**What you will do**
Please copy out the material below word for word, leaving out the pictures.

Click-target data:
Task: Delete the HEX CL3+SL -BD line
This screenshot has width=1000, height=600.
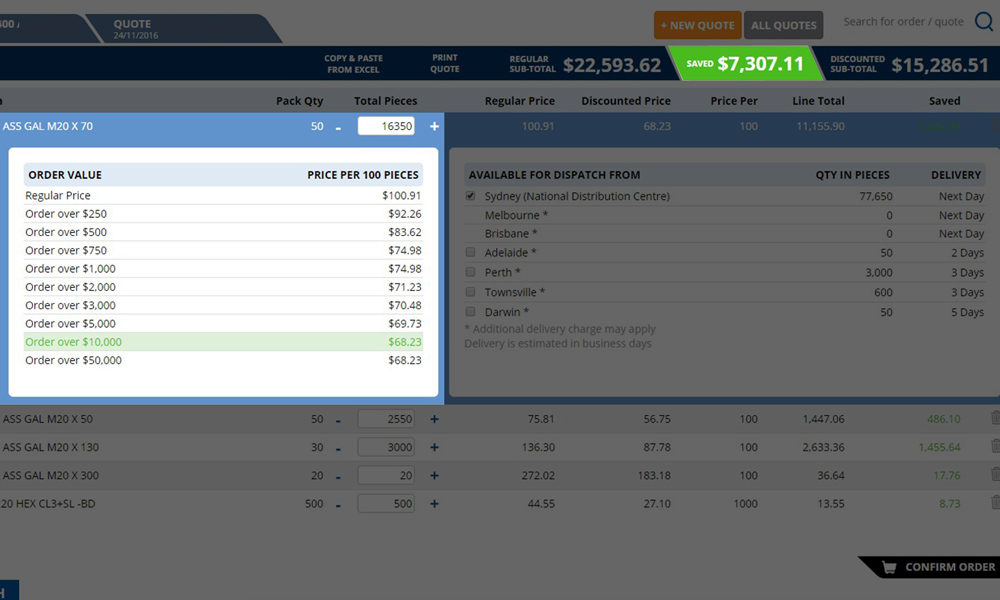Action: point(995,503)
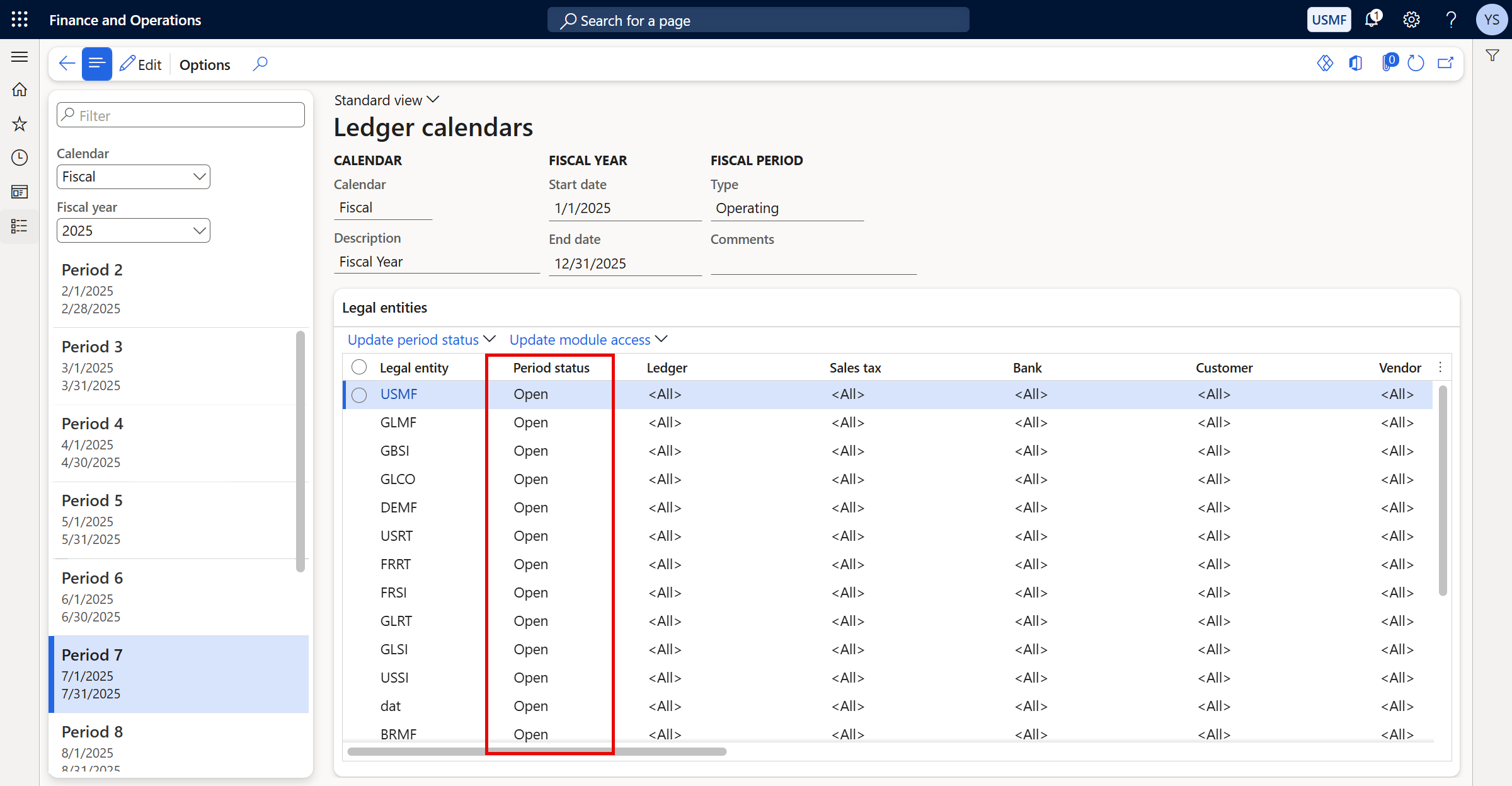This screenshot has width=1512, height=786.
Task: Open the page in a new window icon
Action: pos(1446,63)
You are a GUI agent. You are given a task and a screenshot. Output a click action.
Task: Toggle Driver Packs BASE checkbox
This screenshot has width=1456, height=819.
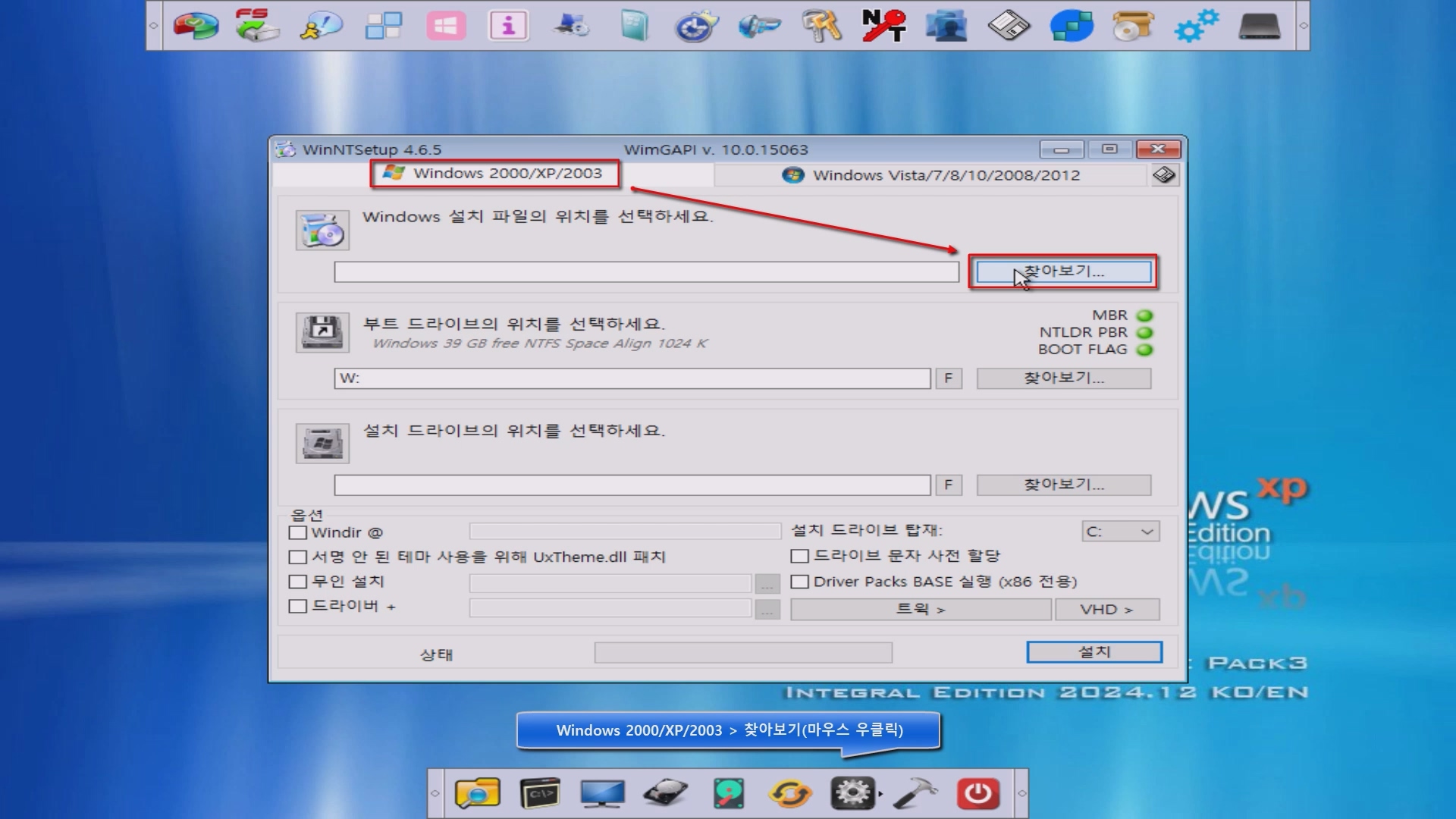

**Answer to this problem**
Task: Delete the HEX CL3+SL -BD line
This screenshot has width=1000, height=600.
Action: point(995,503)
This screenshot has width=1512, height=786.
Task: Open the page in a new window icon
Action: pos(1446,63)
You are a GUI agent. You are given a task and a screenshot. Output a click action.
Task: Toggle Driver Packs BASE checkbox
This screenshot has width=1456, height=819.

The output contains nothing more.